Or, to put it another way, if you have 9999 writes that take 2 ms and one that takes 2 s, your average as reported by Crystalmarks will be just above 2 ms. But that won't help, because what you'll notice are the stutters. Someone with a drive that does 3 ms without the stutters will feel much faster, despite what Crystalmarks says.
Again, what you should be measuring is worst case timings for the operations you do the most of.
For most people, the most common operation would (by far) be small random reads, followed by sequential reads or random writes, and sequential writes all the way at the bottom. -
Heyas Arth,
Maybe you can help me with this.
Have you noticed that Andrew's machine stutters?
The benchmark he was running was showing awesome throughput with the exception of some areas where it dropped to nada/zilch.
I thought stuttering were issues to do with very early controllers?
The reason I'm asking this is because I'm experiencing the same thing with no need for benchmarks.
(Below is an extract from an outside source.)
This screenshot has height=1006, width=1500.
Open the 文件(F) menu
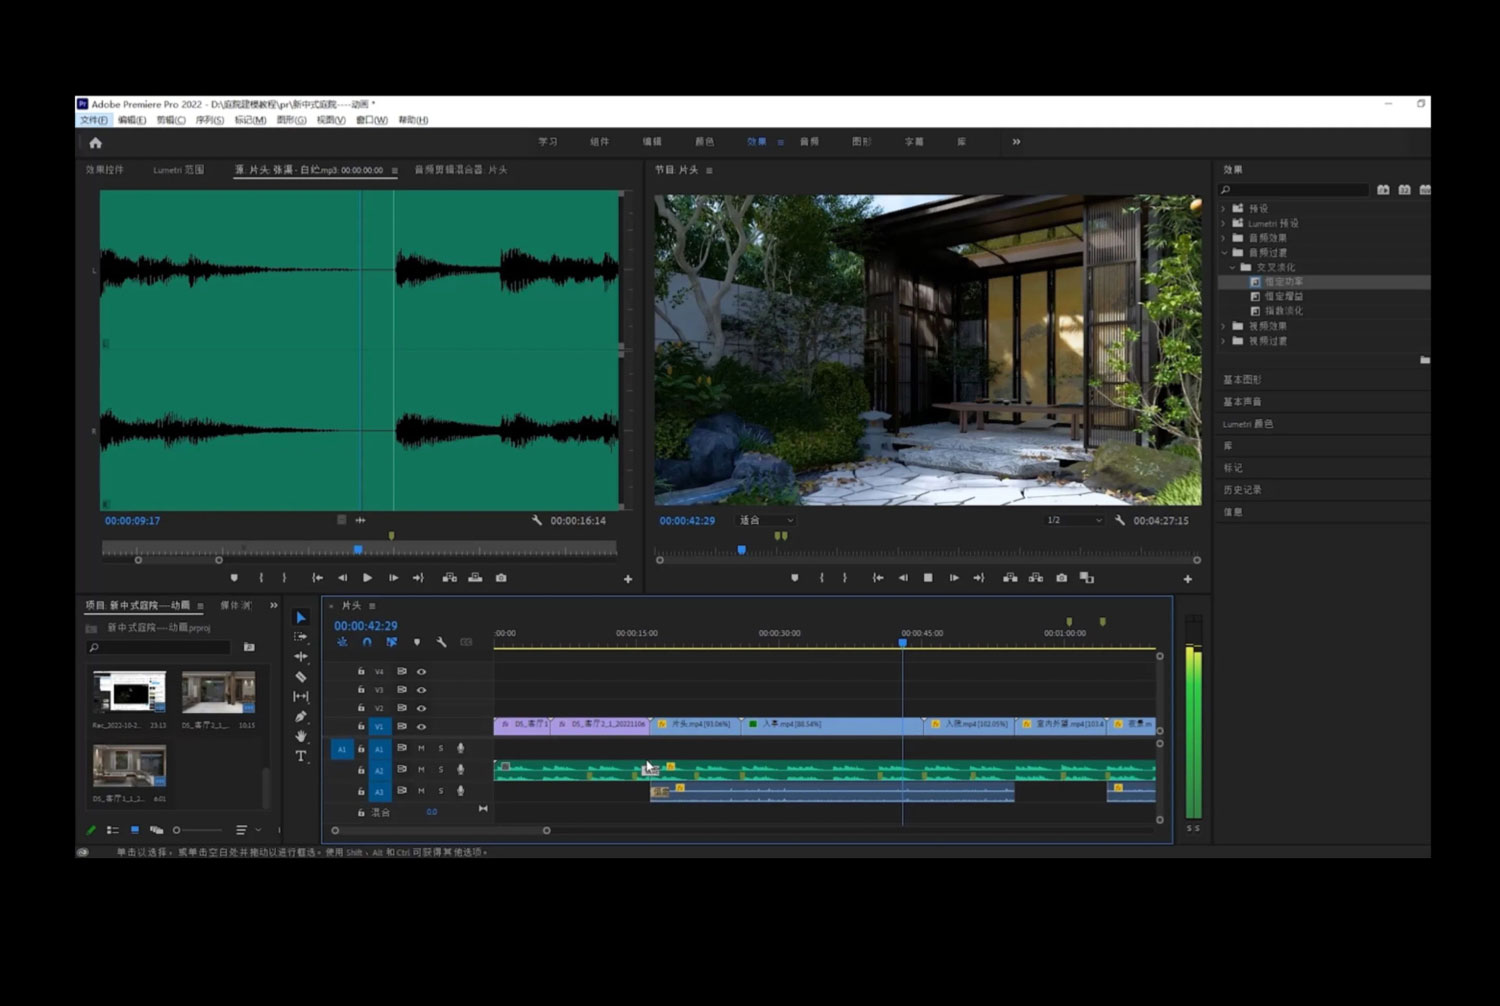93,120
It's almost blood boiling to be zipping through a large copy and then the whole computer suddenly...PAUSES.
Is it due to the Intel controller driver? I didn't update mine since [As you have pointed out before] Vaio UPDATE is F'ed. -
You can pull the updates directly from the Sony support site and install them. That includes Vaio Update
, but I think that one requires you to uninstall the old version first. Vaio Update works for me now, after getting the new version.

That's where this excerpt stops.